EXERCISE:
Using the entries below, copy out all lines where "agent" is found.

TASK MATERIAL:

==*==

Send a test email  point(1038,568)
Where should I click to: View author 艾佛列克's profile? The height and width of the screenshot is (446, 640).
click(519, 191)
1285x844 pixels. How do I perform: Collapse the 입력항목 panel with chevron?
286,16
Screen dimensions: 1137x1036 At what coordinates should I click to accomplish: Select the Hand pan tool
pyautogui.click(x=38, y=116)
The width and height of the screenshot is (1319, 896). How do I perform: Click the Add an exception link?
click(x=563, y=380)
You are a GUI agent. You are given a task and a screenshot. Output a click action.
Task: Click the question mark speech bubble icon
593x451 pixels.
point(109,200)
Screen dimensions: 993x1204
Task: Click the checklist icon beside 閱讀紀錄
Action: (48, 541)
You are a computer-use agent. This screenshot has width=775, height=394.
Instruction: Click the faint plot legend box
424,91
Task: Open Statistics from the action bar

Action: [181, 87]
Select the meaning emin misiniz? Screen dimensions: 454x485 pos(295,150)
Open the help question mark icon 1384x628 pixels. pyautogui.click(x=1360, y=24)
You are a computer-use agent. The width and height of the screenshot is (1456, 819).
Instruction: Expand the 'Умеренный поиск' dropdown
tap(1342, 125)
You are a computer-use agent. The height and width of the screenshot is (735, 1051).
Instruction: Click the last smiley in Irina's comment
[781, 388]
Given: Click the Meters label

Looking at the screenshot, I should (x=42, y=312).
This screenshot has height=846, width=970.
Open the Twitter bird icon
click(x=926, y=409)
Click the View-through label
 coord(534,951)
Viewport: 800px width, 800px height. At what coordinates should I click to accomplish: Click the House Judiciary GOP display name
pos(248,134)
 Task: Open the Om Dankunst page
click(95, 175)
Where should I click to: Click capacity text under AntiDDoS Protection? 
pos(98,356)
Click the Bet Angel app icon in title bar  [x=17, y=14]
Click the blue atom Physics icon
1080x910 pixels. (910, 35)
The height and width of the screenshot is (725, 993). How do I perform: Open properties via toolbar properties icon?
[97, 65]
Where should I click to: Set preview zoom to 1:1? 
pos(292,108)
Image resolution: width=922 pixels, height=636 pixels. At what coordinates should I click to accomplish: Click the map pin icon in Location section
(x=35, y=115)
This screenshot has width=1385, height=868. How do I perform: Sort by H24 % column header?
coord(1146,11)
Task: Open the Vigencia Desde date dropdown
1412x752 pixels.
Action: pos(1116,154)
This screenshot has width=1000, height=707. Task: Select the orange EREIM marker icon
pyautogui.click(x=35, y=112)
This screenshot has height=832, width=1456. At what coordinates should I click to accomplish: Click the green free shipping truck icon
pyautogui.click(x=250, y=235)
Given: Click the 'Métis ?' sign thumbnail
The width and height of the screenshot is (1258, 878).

==*==

WRITTEN REPLY:
You are a GUI agent. You are given a task and a screenshot. Output a click action.
You are a computer-use agent. This screenshot has width=775, height=394.
You are a computer-use agent. The width and height of the screenshot is (1456, 819).
You are a computer-use agent. The height and width of the screenshot is (735, 1051).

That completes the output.